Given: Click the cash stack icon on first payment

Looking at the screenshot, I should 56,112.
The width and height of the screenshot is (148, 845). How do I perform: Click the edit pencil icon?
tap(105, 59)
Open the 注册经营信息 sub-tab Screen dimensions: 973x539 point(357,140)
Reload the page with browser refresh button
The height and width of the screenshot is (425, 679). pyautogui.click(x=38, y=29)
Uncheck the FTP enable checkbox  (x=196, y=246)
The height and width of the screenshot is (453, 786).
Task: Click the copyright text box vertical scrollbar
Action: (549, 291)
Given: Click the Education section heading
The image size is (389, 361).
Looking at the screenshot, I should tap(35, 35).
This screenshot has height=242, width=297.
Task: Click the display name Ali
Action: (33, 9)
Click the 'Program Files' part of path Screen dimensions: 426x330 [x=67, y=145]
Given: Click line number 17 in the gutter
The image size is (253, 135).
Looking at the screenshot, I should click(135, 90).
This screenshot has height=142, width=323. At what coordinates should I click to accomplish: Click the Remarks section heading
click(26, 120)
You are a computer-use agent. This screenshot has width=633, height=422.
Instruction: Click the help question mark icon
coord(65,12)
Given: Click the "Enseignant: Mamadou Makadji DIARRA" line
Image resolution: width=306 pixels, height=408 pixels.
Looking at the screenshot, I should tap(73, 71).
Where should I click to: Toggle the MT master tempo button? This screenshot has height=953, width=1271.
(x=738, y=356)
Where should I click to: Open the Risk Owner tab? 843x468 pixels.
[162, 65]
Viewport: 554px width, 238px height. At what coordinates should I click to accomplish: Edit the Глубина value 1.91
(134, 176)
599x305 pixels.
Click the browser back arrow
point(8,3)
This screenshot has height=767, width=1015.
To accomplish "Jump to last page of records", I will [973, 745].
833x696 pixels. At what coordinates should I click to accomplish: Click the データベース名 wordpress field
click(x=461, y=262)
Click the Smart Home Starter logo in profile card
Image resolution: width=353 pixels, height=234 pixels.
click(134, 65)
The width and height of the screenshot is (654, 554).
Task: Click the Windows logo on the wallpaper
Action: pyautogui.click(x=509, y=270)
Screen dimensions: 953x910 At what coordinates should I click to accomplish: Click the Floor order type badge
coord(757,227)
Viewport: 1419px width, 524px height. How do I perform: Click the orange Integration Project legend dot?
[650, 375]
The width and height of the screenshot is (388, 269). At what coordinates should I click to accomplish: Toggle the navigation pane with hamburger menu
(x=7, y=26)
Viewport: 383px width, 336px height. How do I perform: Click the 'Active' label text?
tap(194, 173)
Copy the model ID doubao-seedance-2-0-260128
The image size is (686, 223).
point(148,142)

┄┄┄┄┄┄

Up to and including the line with "Open the 注册经营信息", output each line of the entries above exactly, starting from the first.

== Output ==
Given: Click the cash stack icon on first payment

Looking at the screenshot, I should 56,112.
The width and height of the screenshot is (148, 845). How do I perform: Click the edit pencil icon?
tap(105, 59)
Open the 注册经营信息 sub-tab Screen dimensions: 973x539 point(357,140)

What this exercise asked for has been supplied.